P. Cesare Vaiani, ofm, amico della comunità e noto per i suoi studi su S. Francesco, ci ha gentilmente dato la possibilità di pubblicare alcuni suoi articoli. Lo ringraziamo di cuore, e condividiamo con voi la ricchezza di questi testi che ci aiutano a penetrare l’esperienza di fede del nostro Padre S. Francesco.
di P. Cesare Vaiani, ofm
La vita di Francesco è stata segnata dal misterioso dono delle stimmate; e sappiamo che egli è stato il primo, nella storia della santità, a ricevere questi segni che rimandano alla croce di Cristo.
Fin dalla prima biografia di Francesco, è come se le stimmate fornissero la chiave di comprensione di tutta la vita di Francesco, che viene riletta in questa luce, e nella quale si riconoscono così le molteplici apparizioni della croce. Bisogna notare che, in questa prospettiva, l’intuizione fondante sta nell’evento delle stimmate, ed è a partire da esse che si rilegge tutta la vita di Francesco.
Una tale acuta interpretazione vede le stimmate in continuità con tutta l’esperienza di Francesco, dagli inizi della sua conversione fino alla morte: le stimmate non sono un improvviso e inopinato avvenimento nella vita del Santo, ma evidenziano in termini concreti, addirittura fisici, una presenza che si radica ben più in profondità, nel cuore stesso di Francesco e fin dagli inizi della sua vicenda.
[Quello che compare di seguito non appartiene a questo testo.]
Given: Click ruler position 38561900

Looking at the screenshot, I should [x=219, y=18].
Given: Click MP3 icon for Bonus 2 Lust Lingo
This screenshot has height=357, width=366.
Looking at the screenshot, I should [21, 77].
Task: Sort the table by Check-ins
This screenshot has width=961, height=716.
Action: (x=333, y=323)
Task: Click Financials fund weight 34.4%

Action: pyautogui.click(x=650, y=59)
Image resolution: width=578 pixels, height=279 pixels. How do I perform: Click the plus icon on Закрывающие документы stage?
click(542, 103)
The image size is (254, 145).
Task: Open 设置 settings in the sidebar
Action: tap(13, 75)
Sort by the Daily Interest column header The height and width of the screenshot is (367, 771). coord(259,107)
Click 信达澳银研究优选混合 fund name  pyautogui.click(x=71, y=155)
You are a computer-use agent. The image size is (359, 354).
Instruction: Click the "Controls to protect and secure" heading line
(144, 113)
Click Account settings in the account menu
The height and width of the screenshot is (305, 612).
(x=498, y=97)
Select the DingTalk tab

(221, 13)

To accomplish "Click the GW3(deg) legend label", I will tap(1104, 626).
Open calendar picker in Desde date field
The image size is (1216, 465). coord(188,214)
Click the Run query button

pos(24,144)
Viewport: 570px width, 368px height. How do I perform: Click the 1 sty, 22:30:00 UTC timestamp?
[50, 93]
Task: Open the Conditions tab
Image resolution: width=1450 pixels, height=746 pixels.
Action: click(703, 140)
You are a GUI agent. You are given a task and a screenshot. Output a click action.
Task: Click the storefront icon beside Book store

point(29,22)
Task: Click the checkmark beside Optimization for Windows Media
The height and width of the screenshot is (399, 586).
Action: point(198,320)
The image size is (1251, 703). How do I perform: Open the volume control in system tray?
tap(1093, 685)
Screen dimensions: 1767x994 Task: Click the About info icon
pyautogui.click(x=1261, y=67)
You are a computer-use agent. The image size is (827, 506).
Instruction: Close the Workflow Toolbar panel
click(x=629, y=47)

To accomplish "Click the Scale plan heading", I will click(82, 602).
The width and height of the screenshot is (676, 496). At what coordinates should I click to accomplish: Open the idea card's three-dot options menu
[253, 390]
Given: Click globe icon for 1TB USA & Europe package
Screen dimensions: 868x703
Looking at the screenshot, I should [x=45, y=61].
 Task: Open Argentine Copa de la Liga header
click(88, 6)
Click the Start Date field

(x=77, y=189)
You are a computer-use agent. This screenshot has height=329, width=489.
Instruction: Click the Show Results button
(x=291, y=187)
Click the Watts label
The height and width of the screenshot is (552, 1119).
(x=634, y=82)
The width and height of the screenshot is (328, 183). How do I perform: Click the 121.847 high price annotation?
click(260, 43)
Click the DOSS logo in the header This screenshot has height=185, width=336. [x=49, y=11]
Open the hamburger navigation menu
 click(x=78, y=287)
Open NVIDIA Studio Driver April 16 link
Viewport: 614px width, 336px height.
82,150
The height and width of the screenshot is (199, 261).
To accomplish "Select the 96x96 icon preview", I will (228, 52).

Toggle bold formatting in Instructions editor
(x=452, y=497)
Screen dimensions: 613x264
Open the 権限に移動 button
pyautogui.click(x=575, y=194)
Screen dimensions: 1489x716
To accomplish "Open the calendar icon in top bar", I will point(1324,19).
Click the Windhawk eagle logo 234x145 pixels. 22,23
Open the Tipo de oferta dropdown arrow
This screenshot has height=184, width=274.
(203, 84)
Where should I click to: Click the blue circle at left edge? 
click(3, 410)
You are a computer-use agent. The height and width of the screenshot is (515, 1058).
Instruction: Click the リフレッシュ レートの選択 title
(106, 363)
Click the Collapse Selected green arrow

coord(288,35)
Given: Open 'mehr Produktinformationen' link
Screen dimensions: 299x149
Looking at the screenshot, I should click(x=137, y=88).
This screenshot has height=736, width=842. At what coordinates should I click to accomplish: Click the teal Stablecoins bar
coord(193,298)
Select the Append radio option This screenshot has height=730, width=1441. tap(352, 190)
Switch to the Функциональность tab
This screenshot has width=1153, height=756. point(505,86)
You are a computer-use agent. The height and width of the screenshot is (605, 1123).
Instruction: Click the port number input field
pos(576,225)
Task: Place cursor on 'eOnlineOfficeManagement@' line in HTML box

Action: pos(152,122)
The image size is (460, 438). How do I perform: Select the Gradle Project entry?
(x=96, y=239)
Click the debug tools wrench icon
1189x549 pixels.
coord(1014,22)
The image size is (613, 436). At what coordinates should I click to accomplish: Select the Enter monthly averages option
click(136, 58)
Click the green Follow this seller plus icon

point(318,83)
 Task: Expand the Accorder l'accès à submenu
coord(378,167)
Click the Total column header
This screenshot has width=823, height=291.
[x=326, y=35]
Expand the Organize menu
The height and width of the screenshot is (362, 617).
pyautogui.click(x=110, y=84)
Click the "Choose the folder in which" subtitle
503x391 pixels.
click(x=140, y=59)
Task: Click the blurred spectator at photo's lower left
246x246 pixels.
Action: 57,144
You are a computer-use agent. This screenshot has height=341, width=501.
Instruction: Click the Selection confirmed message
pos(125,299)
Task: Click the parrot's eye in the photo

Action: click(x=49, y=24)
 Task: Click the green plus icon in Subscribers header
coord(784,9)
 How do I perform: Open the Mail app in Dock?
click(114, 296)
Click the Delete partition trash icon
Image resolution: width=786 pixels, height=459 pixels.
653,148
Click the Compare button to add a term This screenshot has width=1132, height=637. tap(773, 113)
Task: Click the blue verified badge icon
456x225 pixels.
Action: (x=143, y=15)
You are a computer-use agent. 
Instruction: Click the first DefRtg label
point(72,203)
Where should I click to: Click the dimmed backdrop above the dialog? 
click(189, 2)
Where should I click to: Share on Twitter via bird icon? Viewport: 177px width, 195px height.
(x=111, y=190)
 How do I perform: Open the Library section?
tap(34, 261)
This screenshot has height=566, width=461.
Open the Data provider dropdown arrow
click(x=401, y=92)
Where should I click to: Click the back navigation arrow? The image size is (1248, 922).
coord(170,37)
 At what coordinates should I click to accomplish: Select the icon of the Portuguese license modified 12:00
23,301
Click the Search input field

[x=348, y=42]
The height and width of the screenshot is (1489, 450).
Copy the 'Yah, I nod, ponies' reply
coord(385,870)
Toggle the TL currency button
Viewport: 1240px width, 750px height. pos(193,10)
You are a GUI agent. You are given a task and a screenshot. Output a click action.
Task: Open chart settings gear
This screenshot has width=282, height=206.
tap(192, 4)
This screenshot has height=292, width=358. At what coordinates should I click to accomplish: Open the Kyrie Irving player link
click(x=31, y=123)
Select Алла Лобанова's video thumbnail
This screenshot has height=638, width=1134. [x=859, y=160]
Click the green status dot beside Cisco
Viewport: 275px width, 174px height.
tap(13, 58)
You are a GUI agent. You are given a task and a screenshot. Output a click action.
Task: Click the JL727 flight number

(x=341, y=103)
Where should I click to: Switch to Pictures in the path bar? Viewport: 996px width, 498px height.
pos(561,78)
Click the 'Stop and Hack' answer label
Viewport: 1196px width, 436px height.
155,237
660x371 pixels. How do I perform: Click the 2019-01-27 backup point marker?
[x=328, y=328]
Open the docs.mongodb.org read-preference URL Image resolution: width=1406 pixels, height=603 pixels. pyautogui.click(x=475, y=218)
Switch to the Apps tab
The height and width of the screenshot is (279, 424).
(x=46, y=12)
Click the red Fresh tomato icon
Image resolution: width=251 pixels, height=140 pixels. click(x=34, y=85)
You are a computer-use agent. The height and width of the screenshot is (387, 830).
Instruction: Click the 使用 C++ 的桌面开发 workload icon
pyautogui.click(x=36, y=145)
Già la Vita seconda di Tommaso da Celano aveva iniziato tale interpretazione, legando le stimmate all’episodio del crocifisso di san Damiano: «Da quel momento… le venerande stimmate della passione, quantunque non ancora nella carne, gli si impressero profondamente nel cuore» (2 Cel. 10: FF. 594); e una delle elaborazioni poetiche più belle di questa tematica si ritrova in Jacopone da Todi, per il quale le stimmate sono la via d’uscita che permette di sfogare in qualche modo «la smesurata amanza – de lo core infocato». Poeticamente, Jacopone afferma che il corpo di Francesco non poteva contenere tutto quell’amore, e trova cinque vie d’uscita che sono le stimmate (Lauda 61: FF. 2031); o giunge a paragonare l’«amore acuto» che dimora nel cuore di Francesco al frutto del fico, che «rompe la sua vestitura» e risulta dolce alla bocca (Lauda 62: FF. 2033).
La formulazione più completa della lettura delle stimmate in termini di croce, e soprattutto della sua estensione a tutta la vita di Francesco, si trova certamente nella Leggenda di Bonaventura; le tematiche non sono tutte originali, e spesso sono riprese dai biografi precedenti, ma la grande costruzione ideale in cui sono inserite è il vero frutto del genio e della capacità di sintesi di Bonaventura, che riesce così a costruire un modello esemplare di cammino spirituale e che anche in questo caso compie la sua opera di teologo, elaborando in visione unitaria ciò che prima di lui appariva ancora come una raccolta di riflessioni sparse, anche se già brillanti.
Il riferimento alla croce di Cristo diventa così, nella prospettiva di Bonaventura, lo sguardo più penetrante che possiamo gettare sul significato non solo delle stimmate, ma dell’intera esperienza di Francesco.
Sappiamo peraltro che la croce, per il cristiano, non è solo strumento di morte, ma costituisce sempre un mistero di morte e di gloria inscindibilmente uniti nella Pasqua del Signore: comprendiamo allora perché sia corretto interpretare con questo riferimento le stimmate di Francesco: significa porre Francesco nel cuore della Pasqua, vale a dire nel cuore della fede cristiana.
E’ quanto Bonaventura afferma nel capitolo conclusivo dell’Itinerarium, scritto proprio alla Verna, quando esorta l’anima all’«ultimo, supremo passaggio», che è identificato esplicitamente con la Pasqua e nel quale Cristo è via e porta, scala e veicolo; passaggio che è la mistica pasqua, nella quale morire e riposare con Cristo nel sepolcro.
«E’ proprio questo il passaggio che fu mostrato a Francesco, quando nell’estasi della contemplazione gli apparve il Serafino dalle sei ali, confitto alla croce… In quella visione Francesco, per mezzo della contemplazione estatica, compì il passaggio in Dio» (Itinerarium, cap. VII, 2-3).
Ed è questo ciò che, con fine intuizione e con fede profonda, hanno compreso i frati della Verna secoli addietro, commissionando per la Cappella delle stimmate la splendida maiolica robbiana che domina nell’abside; nella quale, è da notare, non compare la rappresentazione di Francesco che riceve le stimmate, ma solo la semplice, grandiosa scena della crocifissione di Cristo: perché quei frati avevano capito bene che le stimmate di Francesco non fanno altro che rimandare alla croce di Cristo.